Comments (15)
Really interesting point!
On my setups, I try to have most of my pods in the 50-80% range, I then consider them to be correctly sized.
In my experience, you can start having reliability issues and weird behaviors above 80% resource usage.
I also consider pods running under 50% usage to be over-sized.
I decided to go for a "standard" color scheme for theses because I think It's what makes sense for most users.
We need to keep in mind that requests could also go above 100% if the limit is higher, so you could have something like red > yellow > green > red
and I think it can be really confusing for users. We could also argue on the thresholds themselves, this depends on everyone use-cases and policies.
Other ideas would be to use a single color, or another color scheme (not green, yellow and red), but I think it's just a little bit weird...
Users like you that know what's best for their use-cases will just ignore the color anyway, so it's not a big deal in my opinion.
Keeping it this way is maybe safer for most users, what do you think?
If anyone wants to comment with thoughts or ideas, I think it's a good topic! 😊
from grafana-dashboards-kubernetes.
For the second part:
- Yes It's a good idea to add the real usage in the table, will make a PR this week to add this
- On Kubernetes the resources are set by containers not by pods, so I think it can only be "by container".
If you have a pod with more than one container, you should have one plot line per container like this:
- For the last point, I know It could be confusing depending of the pods/containers configuration but didn't find a way to make it more readable than this.
Good to know:
- I mostly use this dashboard to size my pods based on average or peak usage
- The table can really help you understand what's wrong with your setup (see screenshot above)
- Gauges could be hard to read if requests and limits are not set the the same way on all containers
- The requests gauges can disappear if no requests are set
A nice (but old) thread by @thockin on limits : https://www.reddit.com/r/kubernetes/comments/all1vg/comment/efgyygu/
from grafana-dashboards-kubernetes.
On my setups, I try to have most of my pods in the 50-80% range, I then consider them to be correctly sized. In my experience, you can start having reliability issues and weird behaviors above 80% resource usage. I also consider pods running under 50% usage to be over-sized.

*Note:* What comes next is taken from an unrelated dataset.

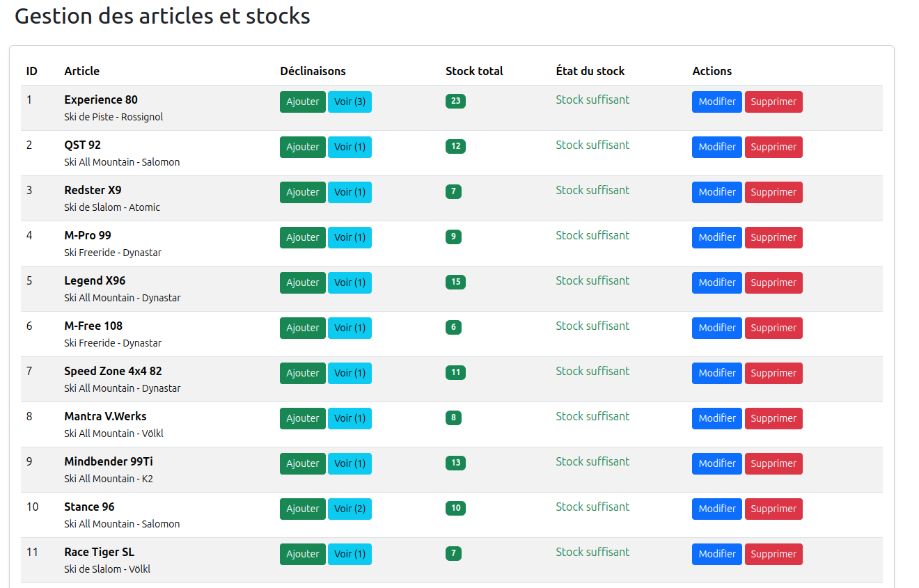Image resolution: width=919 pixels, height=588 pixels.
Task: View declinations of Legend X96
Action: 349,283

Not clear if you target your pods to be 50-80% of the LIMIT or REQUEST. I try to target to within 20% of the REQUEST as ideal. If its constantly over the request (20%+) then I would bump that up when tuning as clearly the request I asked for was too low. The LIMIT I want within 50%-70% as a starting point to avoid OOM kills and leave wiggle room.

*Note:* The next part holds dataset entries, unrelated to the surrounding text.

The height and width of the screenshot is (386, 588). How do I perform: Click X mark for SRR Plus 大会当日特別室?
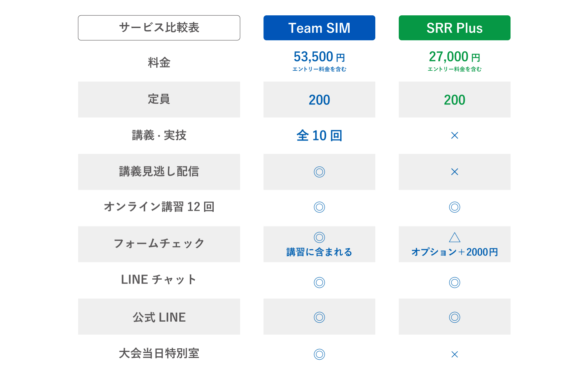[454, 354]
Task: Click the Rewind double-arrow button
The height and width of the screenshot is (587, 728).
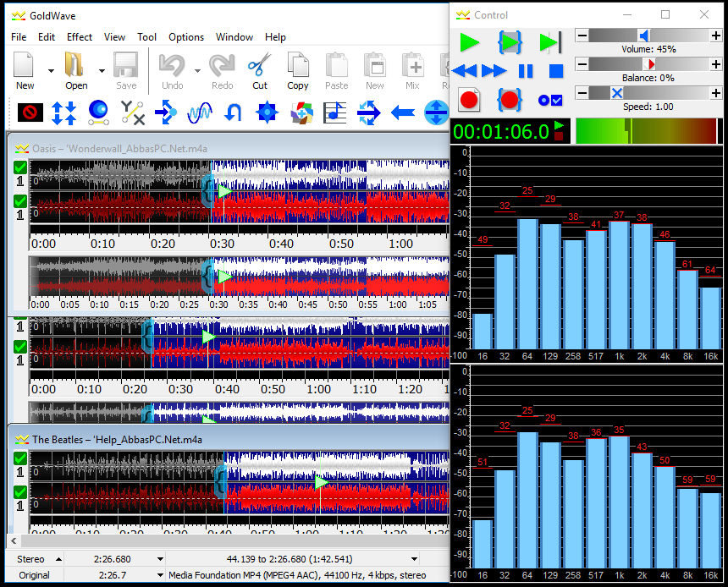Action: click(x=464, y=71)
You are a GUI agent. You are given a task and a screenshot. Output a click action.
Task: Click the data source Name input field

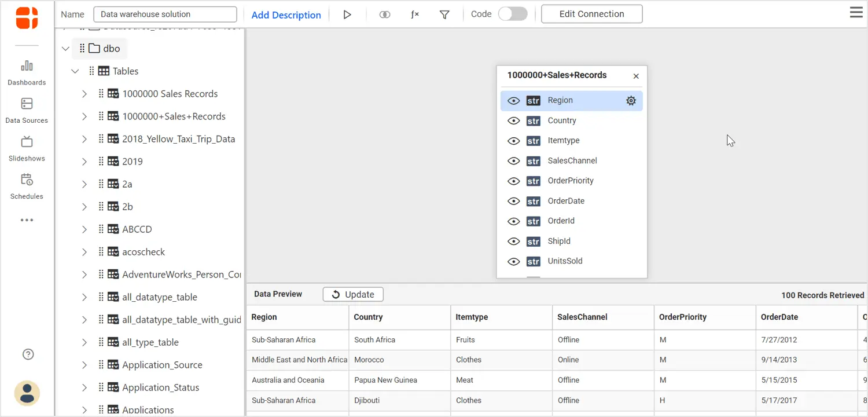[165, 14]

I decided to go for a "standard" color scheme for theses because I think It's what makes sense for most users. We need to keep in mind that requests could also go above 100% if the limit is higher, so you could have something like
red > yellow > green > red
and I think it can be really confusing for users. We could also argue on the thresholds themselves, this depends on everyone use-cases and policies.
I don't think that is confusing. The request number should be center point of GREEN, left and right of center is an arbitrary number we pick that feels right... +/- 25% from center ??. This defines the green area. Then 20% either side of that would be yellow and the last 5% either side is red. If you are significantly under or over the request, that is a problem.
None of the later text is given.